Carne di cavallo, Codacons: crolla la vendita di paste pronte e primi piatti surgelati

Le prime conseguenze dello scandalo della carne equina non dichiarata in etichetta si vedono dai consumi: in Italia crollano del 33% le vendite di paste pronte e di primi piatti surgelati. I consumatori sono disorientati e oltre un terzo di loro reagisce contraendo i consumi in tale settore e dirottando le proprie scelte su altri generi alimentari. La stima viene dal Codacons, che ha svolto un’indagine nei punti vendita della grande distribuzione e intervistando un campione di consumatori.

Il dato che emerge nettamente negli ultimi giorni è una riduzione media delle vendite stimabile attorno al 33% rispetto al normale andamento in tale comparto. In particolare, analizzando la situazione all’interno dei punti vendita della grande distribuzione nelle principali città italiane, risulta una crescente difficoltà nello smaltire le confezioni di primi surgelati e di paste pronte contenenti carne macinata, che quindi rimangono nei banchi frigo dei supermercati.

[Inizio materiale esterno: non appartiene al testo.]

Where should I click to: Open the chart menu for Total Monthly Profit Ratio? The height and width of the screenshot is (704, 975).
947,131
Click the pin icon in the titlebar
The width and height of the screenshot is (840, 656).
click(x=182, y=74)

“E’ inevitabile che scandali di questo tipo finiscano per intaccare pesantemente la fiducia dei consumatori – afferma il presidente dell’associazione Carlo Rienzi – Anche in assenza di rischi per la salute, le notizie che arrivano giorno dopo giorno e che attestano l’allargarsi dello scandalo della carne di cavallo, finiscono per modificare le abitudini alimentari delle famiglie e cambiare anche in modo drastico le scelte dei cittadini. Per ridare fiducia ai consumatori e fornire reali garanzie, serve un sistema di etichettatura totale”.